**Material provided:**
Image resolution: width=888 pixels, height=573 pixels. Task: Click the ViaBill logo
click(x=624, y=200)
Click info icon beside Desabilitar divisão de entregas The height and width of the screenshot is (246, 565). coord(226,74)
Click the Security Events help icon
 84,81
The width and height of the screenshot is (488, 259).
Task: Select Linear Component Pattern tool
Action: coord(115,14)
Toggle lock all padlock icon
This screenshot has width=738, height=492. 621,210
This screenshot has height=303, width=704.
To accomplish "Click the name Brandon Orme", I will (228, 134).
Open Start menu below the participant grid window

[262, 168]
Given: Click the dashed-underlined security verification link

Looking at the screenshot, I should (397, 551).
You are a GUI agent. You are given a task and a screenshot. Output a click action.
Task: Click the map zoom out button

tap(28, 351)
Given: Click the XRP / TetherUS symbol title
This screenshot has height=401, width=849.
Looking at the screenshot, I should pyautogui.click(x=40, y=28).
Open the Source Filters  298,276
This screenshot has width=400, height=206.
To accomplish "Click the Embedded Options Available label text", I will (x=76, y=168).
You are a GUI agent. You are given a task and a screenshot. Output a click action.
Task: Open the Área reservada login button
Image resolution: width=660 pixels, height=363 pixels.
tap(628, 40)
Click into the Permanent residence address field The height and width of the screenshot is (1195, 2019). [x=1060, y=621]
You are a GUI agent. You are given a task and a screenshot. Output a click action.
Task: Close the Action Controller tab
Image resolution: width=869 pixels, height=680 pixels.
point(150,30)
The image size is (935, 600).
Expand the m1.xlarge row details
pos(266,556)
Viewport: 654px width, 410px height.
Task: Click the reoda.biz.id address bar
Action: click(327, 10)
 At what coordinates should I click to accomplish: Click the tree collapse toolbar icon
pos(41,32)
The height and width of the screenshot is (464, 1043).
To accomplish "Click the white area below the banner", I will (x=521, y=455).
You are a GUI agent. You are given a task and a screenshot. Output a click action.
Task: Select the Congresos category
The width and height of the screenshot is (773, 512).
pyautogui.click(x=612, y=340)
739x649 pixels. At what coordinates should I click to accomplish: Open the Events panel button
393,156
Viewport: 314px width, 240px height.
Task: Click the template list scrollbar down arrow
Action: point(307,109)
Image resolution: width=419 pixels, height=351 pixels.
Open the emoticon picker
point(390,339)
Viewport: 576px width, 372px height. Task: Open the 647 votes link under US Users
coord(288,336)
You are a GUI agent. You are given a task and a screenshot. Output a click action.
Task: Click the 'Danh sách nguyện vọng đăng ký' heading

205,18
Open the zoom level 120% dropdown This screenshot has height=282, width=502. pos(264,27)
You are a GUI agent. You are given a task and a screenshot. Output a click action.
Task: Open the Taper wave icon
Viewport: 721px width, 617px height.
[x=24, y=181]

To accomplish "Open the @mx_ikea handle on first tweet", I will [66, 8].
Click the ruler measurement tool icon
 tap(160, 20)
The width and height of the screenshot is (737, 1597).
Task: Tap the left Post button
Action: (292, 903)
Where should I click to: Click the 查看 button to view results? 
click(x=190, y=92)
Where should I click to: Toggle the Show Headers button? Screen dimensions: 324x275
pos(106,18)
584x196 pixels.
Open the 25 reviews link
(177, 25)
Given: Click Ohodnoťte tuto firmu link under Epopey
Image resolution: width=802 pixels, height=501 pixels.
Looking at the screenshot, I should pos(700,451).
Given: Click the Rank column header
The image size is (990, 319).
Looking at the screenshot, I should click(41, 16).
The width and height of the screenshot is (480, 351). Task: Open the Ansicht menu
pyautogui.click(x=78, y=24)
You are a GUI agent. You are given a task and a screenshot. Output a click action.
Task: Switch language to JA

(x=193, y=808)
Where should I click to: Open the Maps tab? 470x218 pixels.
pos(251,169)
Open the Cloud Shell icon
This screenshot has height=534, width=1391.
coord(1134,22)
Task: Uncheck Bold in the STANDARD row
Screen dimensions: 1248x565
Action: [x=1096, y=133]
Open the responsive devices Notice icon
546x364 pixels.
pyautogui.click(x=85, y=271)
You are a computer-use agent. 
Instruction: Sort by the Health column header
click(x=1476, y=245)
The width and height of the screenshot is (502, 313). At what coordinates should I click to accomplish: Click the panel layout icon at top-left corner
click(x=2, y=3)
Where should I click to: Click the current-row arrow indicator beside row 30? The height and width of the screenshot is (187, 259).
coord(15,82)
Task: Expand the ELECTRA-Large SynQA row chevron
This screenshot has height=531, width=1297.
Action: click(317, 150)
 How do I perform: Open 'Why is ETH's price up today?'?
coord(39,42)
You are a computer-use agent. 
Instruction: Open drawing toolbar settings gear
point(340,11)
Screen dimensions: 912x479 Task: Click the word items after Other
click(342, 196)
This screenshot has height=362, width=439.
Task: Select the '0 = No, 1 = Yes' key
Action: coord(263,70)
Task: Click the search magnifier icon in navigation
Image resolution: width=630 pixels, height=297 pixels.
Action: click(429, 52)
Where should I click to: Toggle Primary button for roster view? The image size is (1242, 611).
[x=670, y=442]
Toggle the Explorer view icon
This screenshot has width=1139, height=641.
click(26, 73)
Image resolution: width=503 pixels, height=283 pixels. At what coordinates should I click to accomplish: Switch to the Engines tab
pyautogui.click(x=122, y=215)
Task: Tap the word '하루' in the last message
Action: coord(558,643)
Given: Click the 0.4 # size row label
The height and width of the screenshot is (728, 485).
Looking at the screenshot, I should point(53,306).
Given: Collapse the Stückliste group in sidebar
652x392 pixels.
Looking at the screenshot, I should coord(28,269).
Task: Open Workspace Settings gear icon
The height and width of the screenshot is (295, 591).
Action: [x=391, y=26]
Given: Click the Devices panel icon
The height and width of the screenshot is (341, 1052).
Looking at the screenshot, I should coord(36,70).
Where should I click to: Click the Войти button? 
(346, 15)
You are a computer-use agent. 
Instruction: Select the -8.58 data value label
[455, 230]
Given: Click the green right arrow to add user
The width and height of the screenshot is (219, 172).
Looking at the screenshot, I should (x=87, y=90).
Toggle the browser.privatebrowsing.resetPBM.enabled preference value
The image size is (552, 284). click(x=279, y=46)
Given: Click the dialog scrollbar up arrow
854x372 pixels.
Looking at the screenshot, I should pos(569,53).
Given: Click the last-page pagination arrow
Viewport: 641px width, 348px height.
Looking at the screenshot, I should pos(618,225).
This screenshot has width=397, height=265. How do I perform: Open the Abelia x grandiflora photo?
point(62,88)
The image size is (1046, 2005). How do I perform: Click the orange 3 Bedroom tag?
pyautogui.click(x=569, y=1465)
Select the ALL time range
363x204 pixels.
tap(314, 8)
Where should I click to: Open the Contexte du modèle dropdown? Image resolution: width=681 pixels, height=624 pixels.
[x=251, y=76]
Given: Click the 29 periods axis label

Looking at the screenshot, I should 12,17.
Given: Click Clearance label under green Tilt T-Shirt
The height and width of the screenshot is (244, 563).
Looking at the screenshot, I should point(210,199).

**Task requirements:** Check the entries above for the word "green" and copy every line where it turns up.

**Answer box:**
Given: Click the green right arrow to add user
Given: Click Clearance label under green Tilt T-Shirt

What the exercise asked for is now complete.